Please retype every record below exactly, leaving the pictures out.

+++ SUPPLIED RECORDS

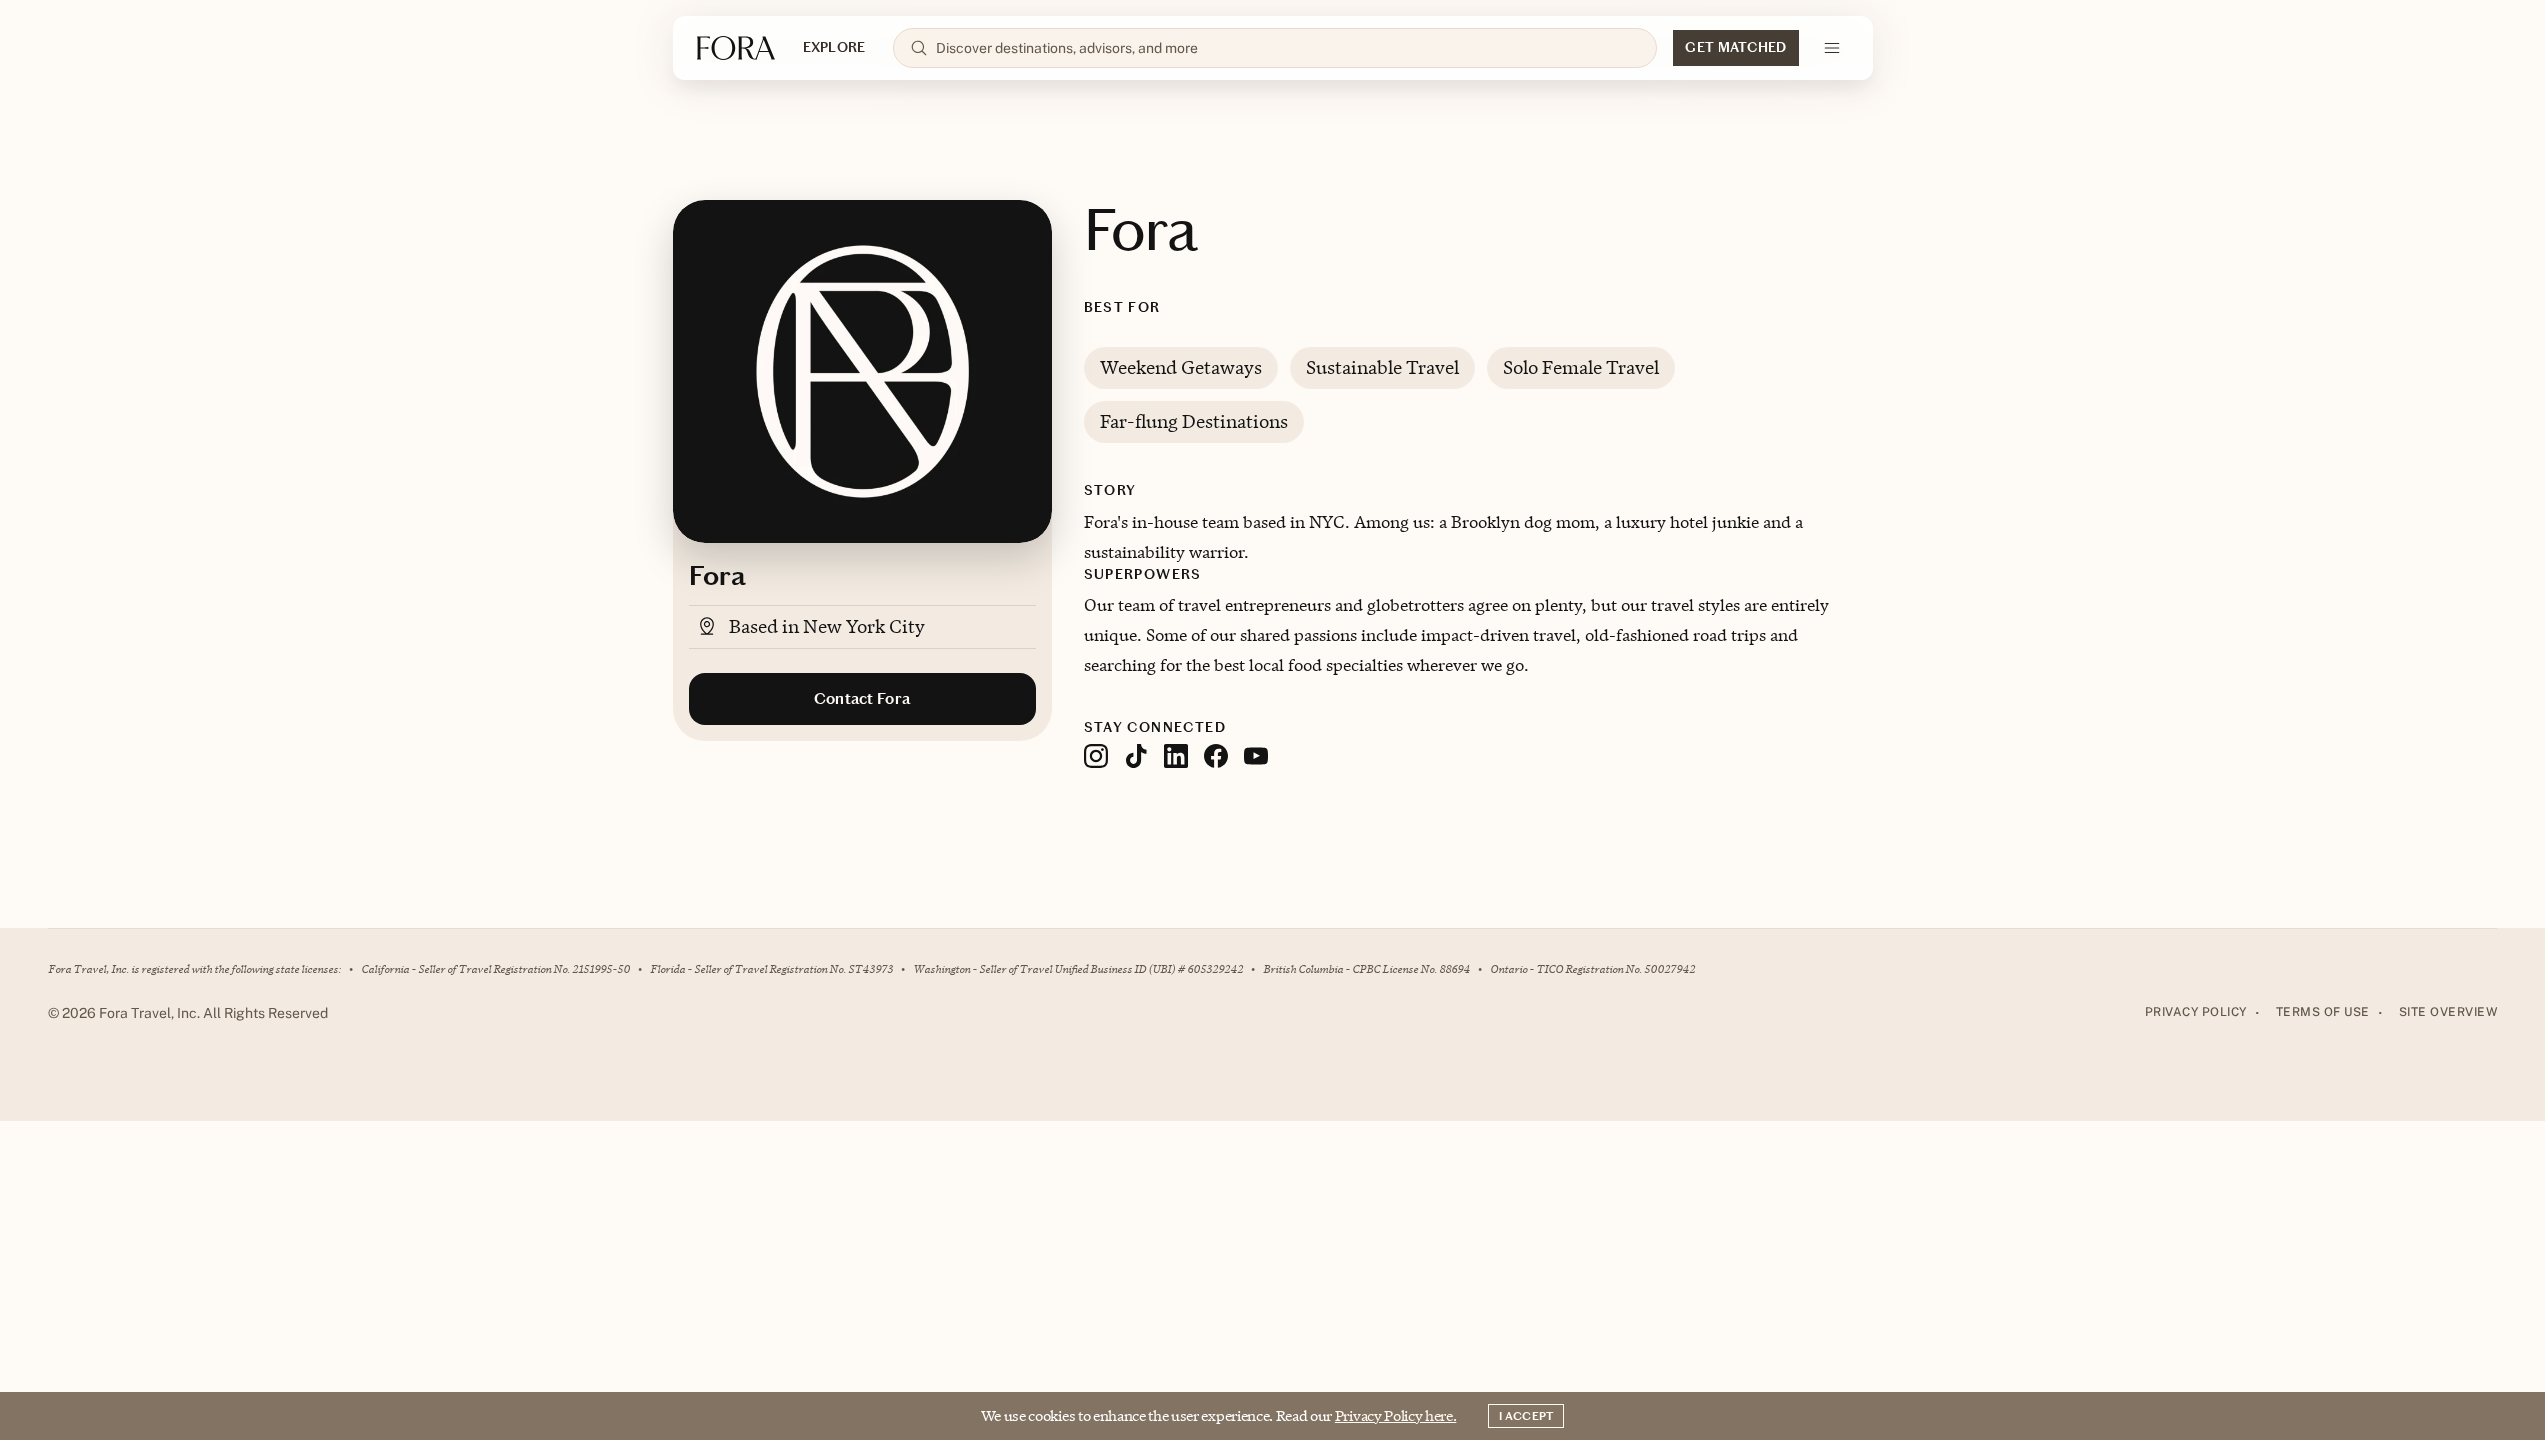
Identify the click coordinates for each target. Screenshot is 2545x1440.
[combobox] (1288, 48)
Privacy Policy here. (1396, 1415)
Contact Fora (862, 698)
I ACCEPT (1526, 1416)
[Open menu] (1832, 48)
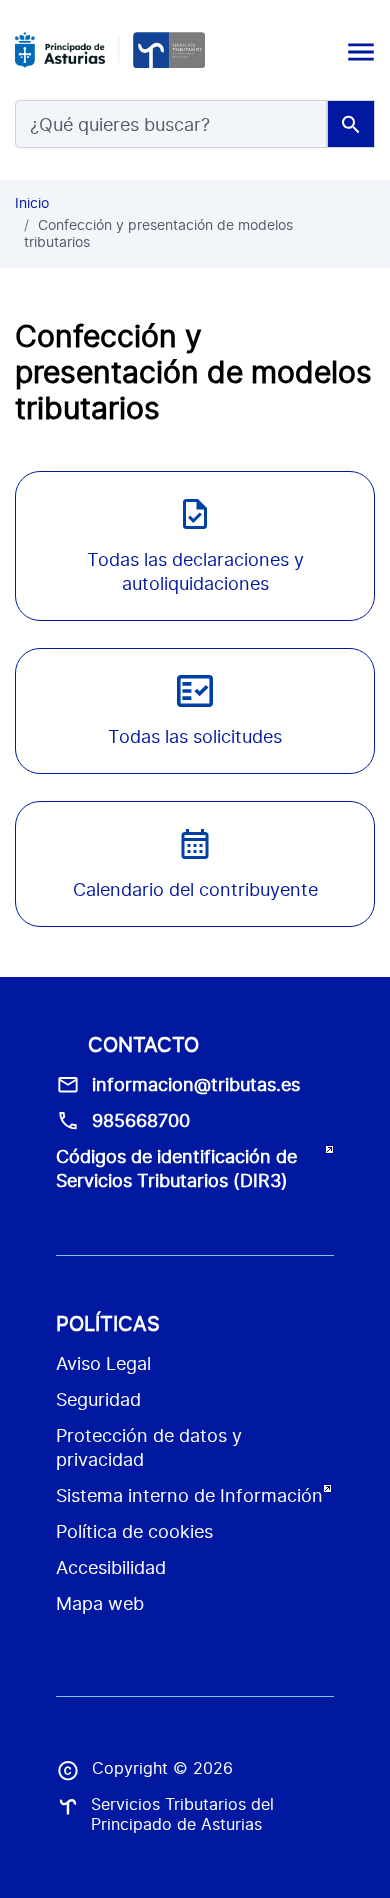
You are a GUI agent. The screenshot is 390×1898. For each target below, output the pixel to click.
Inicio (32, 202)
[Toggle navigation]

++++++

● **SOLUTION**:
Identify the click coordinates for each target. Screenshot is 2545x1440.
[combobox] (1288, 48)
Privacy Policy here. (1396, 1415)
Contact Fora (862, 698)
I ACCEPT (1526, 1416)
[Open menu] (1832, 48)
You are a GUI agent. The screenshot is 390×1898. For each target below, output the pixel to click.
Inicio (32, 202)
[Toggle navigation]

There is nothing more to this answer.